Only for the prospective dataset, the quantification of angiotensin-converting enzyme 2 (MBS2506383-96), angiotensin 1–7 (Cod. MBS084052-96), and hypoxia-inducible factor 1α (Cod. MBS282197-96) in plasma sample, as well as 2,3-biphosphoglycerate (Cod. MBS288269-96) in red blood cells, was performed using commercial enzyme-linked immunosorbent assay (ELISA) kits.

2.4 Descriptive Analysis

Separate descriptive analyses were performed for the retrospective and prospective datasets. The variables were summarized in terms of minimum value, maximum value, mean, median, and interquartile range. For each variable, the count and the percentage of missing values were also reported. The marginal association between each pair of variables was evaluated by calculating the Spearman's correlation coefficient (r = 0.00–0.19 indicates a very weak correlation, r = 0.20–0.39 indicates a weak correlation, r = 0.40–0.59 indicates a moderate correlation, r = 0.60–0.79 indicates a strong correlation, and r = 0.80–1.00 indicates a very strong correlation [23]), with its 90% confidence intervals (CIs).

2.5 Tree-Based Analysis

CALIPER ILD was considered as the outcome for the following subset of features: age, Hb, Ferritin, LDH, pO₂, pCO₂, and lactate. The association between the outcome and the selected features was analyzed by specifying a regression tree (RT) [24]. RTs are a class of nonparametric predictive models that lead to a piecewise constant representation of the regression function by partitioning the predictor space. Details on CART algorithm and RTs theory can be found in [24-26]. The analysis of the retrospective dataset was restricted to the units with non-missing outcomes (n = 267), while we handled missing predictors following a standard procedure commonly implemented within the CART algorithm [21, 22].

To express the relative contribution of each explanatory variable in predicting the outcome, we calculated the so-called variable importance (VI), defined as in [24]. The VI values were scaled to sum to 100.
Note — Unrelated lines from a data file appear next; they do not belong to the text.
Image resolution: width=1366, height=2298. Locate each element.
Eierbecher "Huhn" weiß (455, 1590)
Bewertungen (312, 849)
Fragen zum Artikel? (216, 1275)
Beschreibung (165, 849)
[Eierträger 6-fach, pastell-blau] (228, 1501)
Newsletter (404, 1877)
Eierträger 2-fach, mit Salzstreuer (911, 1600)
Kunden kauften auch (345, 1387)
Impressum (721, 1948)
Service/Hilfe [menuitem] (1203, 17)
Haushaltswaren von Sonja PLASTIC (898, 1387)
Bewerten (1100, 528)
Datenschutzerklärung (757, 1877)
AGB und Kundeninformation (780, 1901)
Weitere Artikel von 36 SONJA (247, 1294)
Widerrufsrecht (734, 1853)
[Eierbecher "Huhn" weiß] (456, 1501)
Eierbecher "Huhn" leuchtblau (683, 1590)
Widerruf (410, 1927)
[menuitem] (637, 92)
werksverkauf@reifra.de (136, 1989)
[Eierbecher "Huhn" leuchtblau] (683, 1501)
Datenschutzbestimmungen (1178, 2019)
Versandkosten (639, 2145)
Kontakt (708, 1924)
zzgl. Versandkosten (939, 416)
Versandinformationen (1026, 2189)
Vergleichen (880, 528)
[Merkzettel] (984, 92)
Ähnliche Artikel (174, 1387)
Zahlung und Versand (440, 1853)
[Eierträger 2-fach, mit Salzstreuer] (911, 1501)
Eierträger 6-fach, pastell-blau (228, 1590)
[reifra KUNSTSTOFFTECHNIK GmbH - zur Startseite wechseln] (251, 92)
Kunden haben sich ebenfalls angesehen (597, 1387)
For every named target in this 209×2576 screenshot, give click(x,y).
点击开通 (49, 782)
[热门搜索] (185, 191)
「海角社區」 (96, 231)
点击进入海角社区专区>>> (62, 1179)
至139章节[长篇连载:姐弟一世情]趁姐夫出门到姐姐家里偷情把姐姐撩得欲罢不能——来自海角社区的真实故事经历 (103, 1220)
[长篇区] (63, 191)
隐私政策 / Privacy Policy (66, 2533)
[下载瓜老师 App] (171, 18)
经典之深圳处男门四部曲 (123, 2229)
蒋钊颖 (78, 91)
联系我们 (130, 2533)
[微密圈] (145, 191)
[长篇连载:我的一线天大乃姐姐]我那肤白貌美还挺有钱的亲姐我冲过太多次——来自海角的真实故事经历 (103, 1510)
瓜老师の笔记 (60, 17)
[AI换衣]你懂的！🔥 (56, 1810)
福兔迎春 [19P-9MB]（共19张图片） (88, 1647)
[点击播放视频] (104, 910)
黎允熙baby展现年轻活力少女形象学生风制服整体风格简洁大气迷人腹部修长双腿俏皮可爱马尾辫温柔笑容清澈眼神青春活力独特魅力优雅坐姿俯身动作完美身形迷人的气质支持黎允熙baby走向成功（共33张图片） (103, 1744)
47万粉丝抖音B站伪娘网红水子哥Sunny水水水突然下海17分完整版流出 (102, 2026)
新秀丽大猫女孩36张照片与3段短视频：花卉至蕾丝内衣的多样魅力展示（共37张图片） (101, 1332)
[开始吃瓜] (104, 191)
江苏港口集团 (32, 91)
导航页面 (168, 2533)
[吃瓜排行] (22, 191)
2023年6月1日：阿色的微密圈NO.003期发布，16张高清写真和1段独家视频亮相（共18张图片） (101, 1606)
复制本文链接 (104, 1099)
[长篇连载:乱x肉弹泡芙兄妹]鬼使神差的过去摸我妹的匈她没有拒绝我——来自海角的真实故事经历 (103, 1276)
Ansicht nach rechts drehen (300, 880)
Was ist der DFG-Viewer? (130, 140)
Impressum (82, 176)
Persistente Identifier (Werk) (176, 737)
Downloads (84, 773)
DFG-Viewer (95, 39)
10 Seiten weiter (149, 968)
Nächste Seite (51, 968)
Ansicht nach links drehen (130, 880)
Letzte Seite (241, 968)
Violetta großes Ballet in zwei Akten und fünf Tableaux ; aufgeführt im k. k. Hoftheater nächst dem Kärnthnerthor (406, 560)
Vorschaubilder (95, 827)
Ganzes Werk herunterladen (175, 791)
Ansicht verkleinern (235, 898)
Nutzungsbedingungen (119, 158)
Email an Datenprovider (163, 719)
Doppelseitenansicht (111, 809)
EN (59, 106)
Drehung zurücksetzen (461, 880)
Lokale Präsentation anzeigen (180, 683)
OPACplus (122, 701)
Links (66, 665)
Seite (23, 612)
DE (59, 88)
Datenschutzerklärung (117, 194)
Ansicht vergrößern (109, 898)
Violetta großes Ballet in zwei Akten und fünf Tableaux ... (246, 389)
Regarding the prospective dataset, the analysis was performed on all the units (n = 75), including those with missing outcomes. In fact, the first step of the analysis consisted of a multiple imputation of missing values. Specifically, under the Missing At Random assumption, we performed a Multiple Imputation by Chained Equations (MICE) [27], using random forests as predictive models [28]. For the multiple imputation, all the clinical and laboratory information collected on the 75 patients (for a total of 31 variables) was considered. 20 imputed datasets were obtained, on which we conducted the same tree-based analysis performed on the retrospective dataset. The results obtained on the 20 imputed datasets were finally combined in an overall result [28].

2.6 Cross-Validation Scheme

The predictive performance of the RT models was evaluated via Cross Validation, for both the retrospective and the prospective datasets (Figure 1).

Details are in the caption following the image — **Figure 1**
Open in figure viewer PowerPoint

Cross-validation scheme: (a) fivefold cross-validation adopted in the retrospective dataset analysis; (b) out-of-sample validation of the model developed on the retrospective dataset, performed on the multiply imputed prospective datasets; (c) fivefold cross-validation, combined with multiple imputation, adopted in the prospective dataset analysis.

In the case of the retrospective dataset, a fivefold Cross Validation was employed and the sMAPE (symmetric mean absolute percentage error) was computed as a measure of discrepancy between observed and predicted values of the outcome [29, 30].

In the case of the prospective dataset, the fivefold Cross Validation was integrated with the MI. Specifically, separate fivefold Cross Validations were performed on the 20 imputed datasets and a final performance measure was obtained by averaging over the 20 sMAPE. The same fold definition was used for all the Cross Validations conducted on the 20 imputed datasets.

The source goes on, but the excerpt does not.